*Stored data*.
•••
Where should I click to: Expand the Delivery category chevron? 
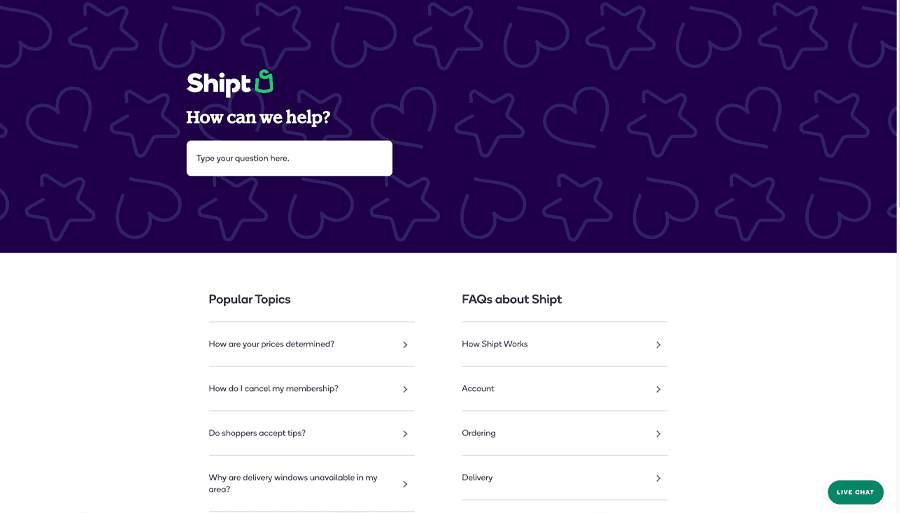click(x=658, y=478)
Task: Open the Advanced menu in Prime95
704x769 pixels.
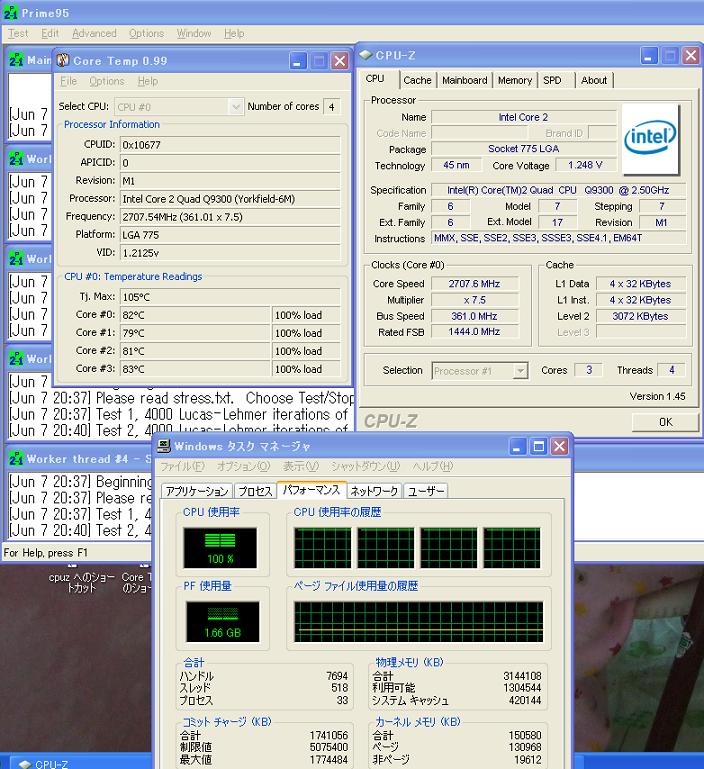Action: (94, 33)
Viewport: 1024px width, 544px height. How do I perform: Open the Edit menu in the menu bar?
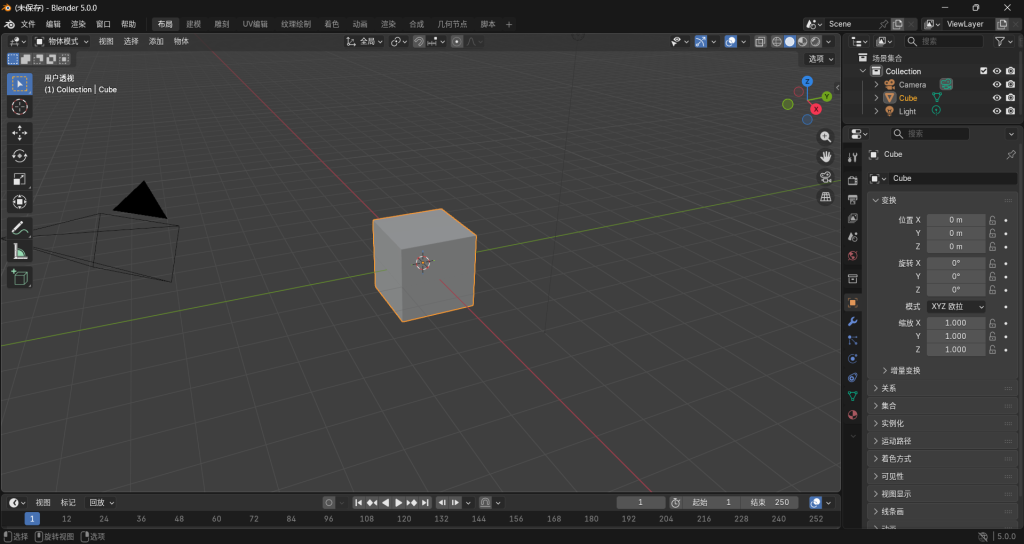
•••
*What this task involves*. Output only the lines running from the one containing "Task: Open the Advanced menu in Prime95" to the end of the records, inclusive and exact; skip the pictures.

*Answer section*.
Task: Open the Advanced menu in Prime95
704x769 pixels.
Action: (94, 33)
Viewport: 1024px width, 544px height. How do I perform: Open the Edit menu in the menu bar?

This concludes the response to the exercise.